La Legislatura del Chubut aprobó esta semana una de las reformas políticas más relevantes de los últimos años al modificar la Ley Orgánica de Municipios y eliminar el límite de dos mandatos consecutivos para intendentes, concejales y presidentes de comunas rurales de aquellas localidades que no cuentan con Carta Orgánica.
La iniciativa fue aprobada por 16 votos a favor, 10 en contra y una abstención, dejando sin efecto la limitación establecida años atrás por la denominada «Ley Caminoa», que impedía ejercer más de dos períodos consecutivos. A partir de esta modificación, las autoridades municipales alcanzadas por la norma podrán presentarse nuevamente sin un límite de reelecciones consecutivas.
El debate, sin embargo, excede el plano estrictamente electoral y vuelve a poner en discusión la calidad institucional de la provincia.
Quienes respaldan la reforma sostienen que debe ser la voluntad popular, expresada en las urnas, la que determine cuánto tiempo puede permanecer un dirigente en el poder.

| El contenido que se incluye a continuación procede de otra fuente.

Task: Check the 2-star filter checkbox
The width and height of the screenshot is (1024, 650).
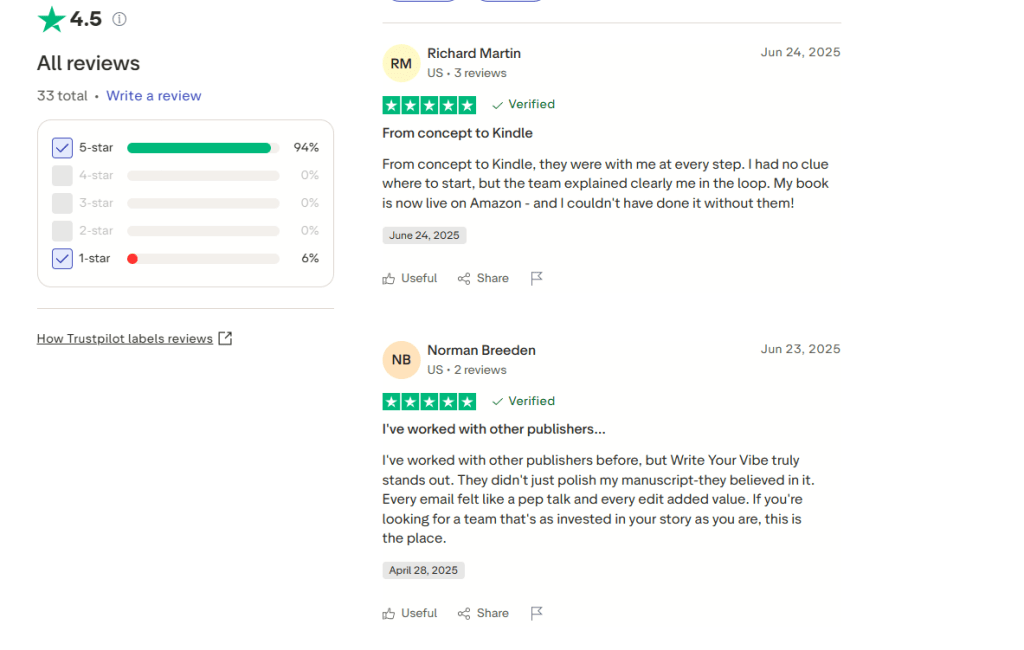Action: pyautogui.click(x=62, y=231)
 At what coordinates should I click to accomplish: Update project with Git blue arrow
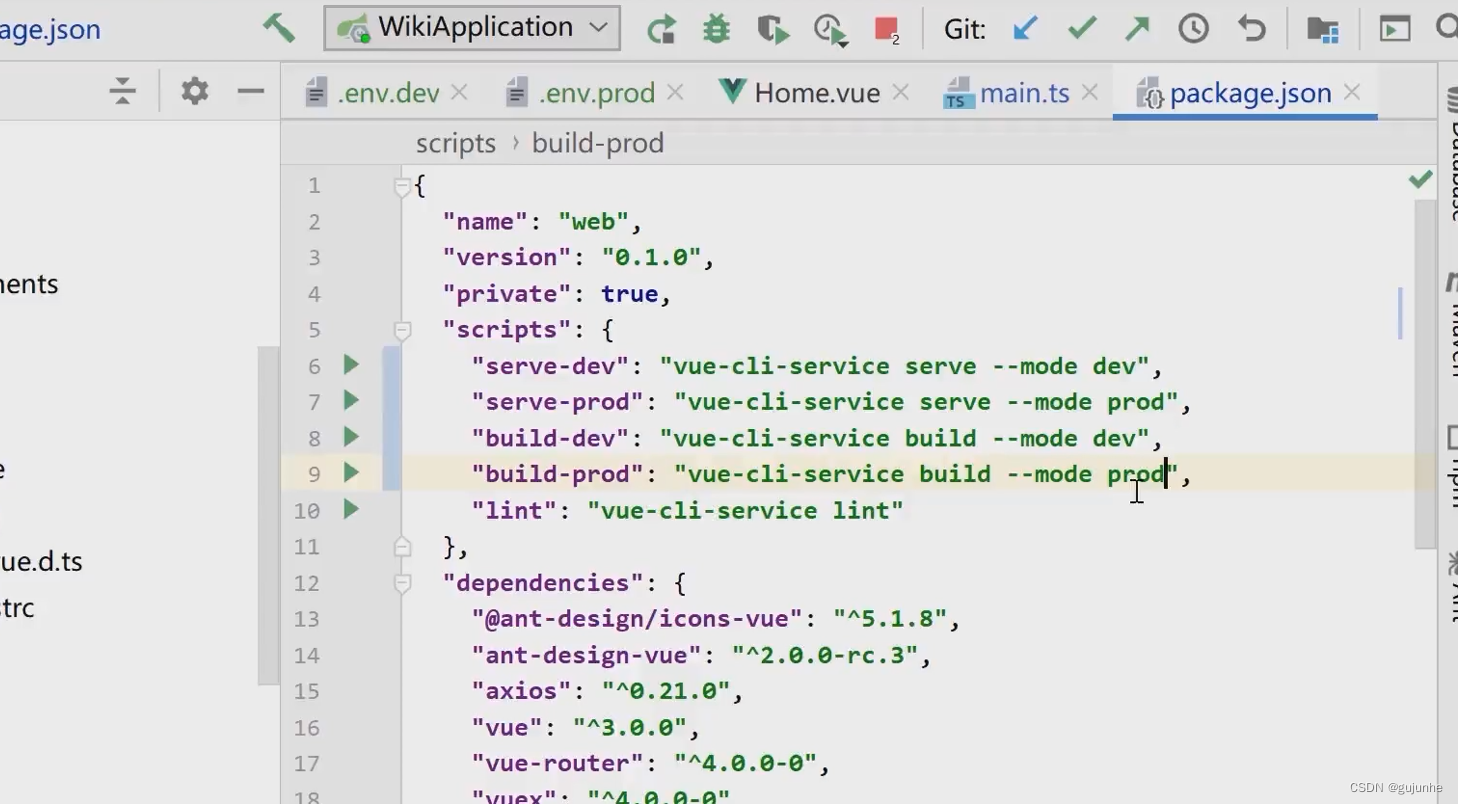1025,29
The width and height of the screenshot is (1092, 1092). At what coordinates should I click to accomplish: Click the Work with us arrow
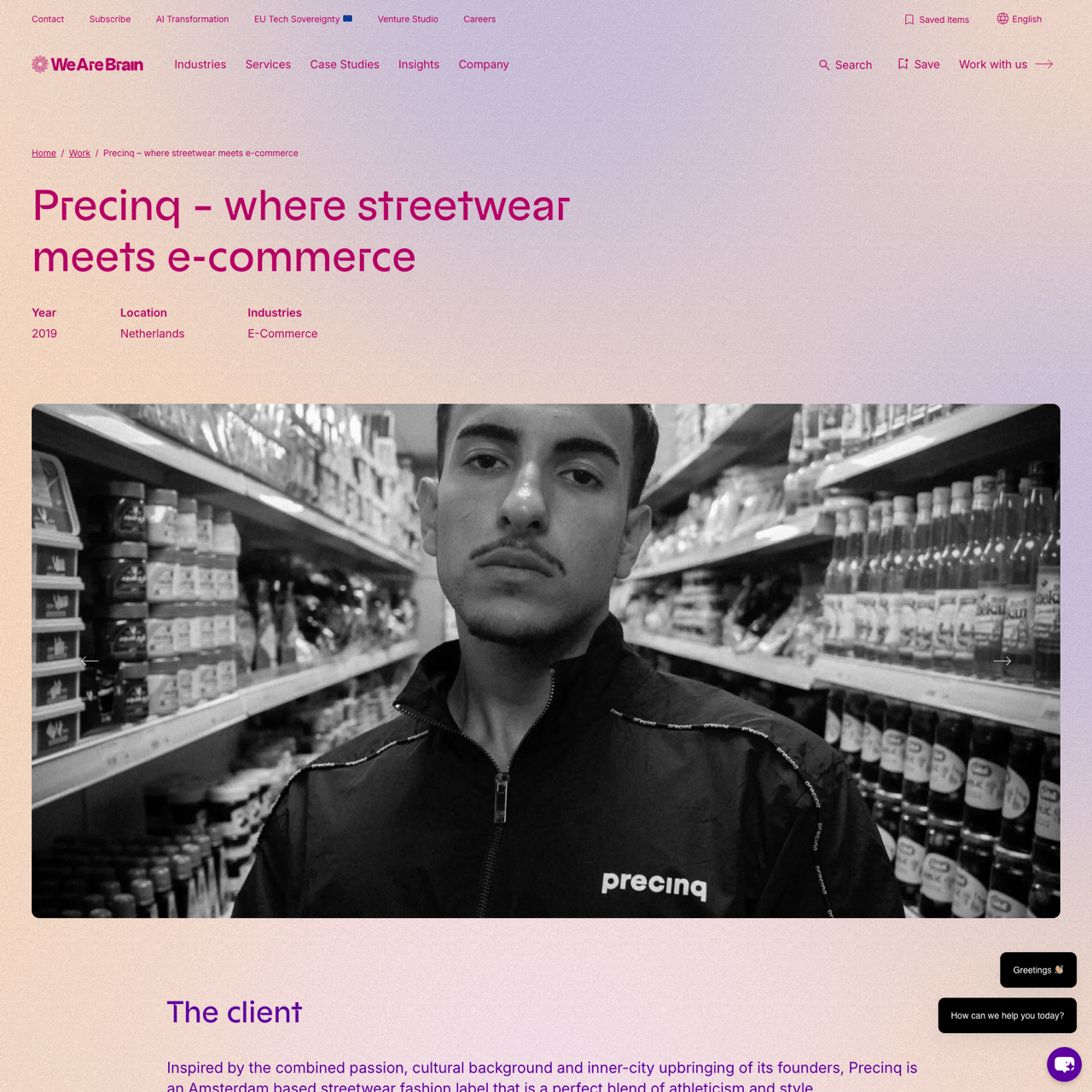1044,64
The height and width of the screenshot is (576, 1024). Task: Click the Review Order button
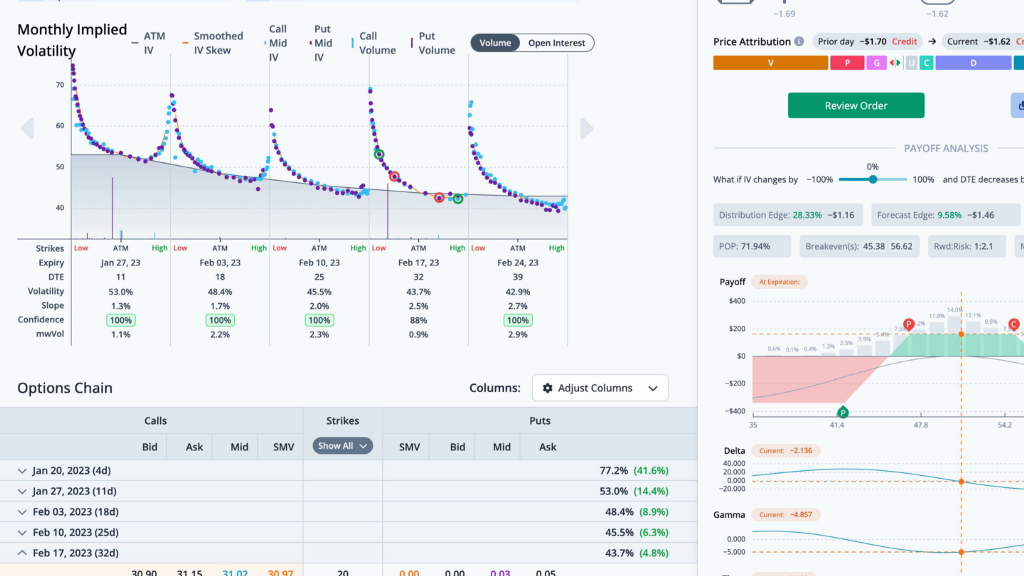[x=855, y=106]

Desde esa perspectiva, limitar las candidaturas implica restringir la decisión de los ciudadanos.
Del otro lado, quienes cuestionan la medida advierten que la alternancia constituye uno de los pilares del sistema republicano. Sostienen que establecer límites a la permanencia en los cargos favorece la renovación de liderazgos, evita la concentración de poder y fortalece instituciones que no dependan de una misma persona durante décadas.
La discusión, en definitiva, no gira únicamente sobre quién puede volver a ser candidato. Lo que está en juego es el modelo institucional que la provincia pretende construir para sus municipios y el equilibrio entre la voluntad popular y la necesidad de garantizar mecanismos que promuevan la renovación democrática.
Las reglas electorales deberían pensarse con una mirada de largo plazo y no en función de las próximas elecciones. Modificar las normas que regulan el acceso y la permanencia en el poder siempre genera interrogantes sobre la oportunidad y las motivaciones de esos cambios.
La democracia necesita buenos dirigentes, pero sobre todo necesita instituciones sólidas. Cuando las reglas son estables, claras y nacen de amplios consensos, fortalecen la confianza de la sociedad. En cambio, cuando se modifican en función de coyunturas políticas, inevitablemente se instala el debate sobre si responden al interés general o a las necesidades del momento.
La alternancia no garantiza, por sí sola, mejores gobiernos. Pero sí constituye uno de los mecanismos que permiten oxigenar la vida democrática, promover nuevas ideas y recordar que, en una república, los cargos públicos son transitorios, mientras que las instituciones deben permanecer.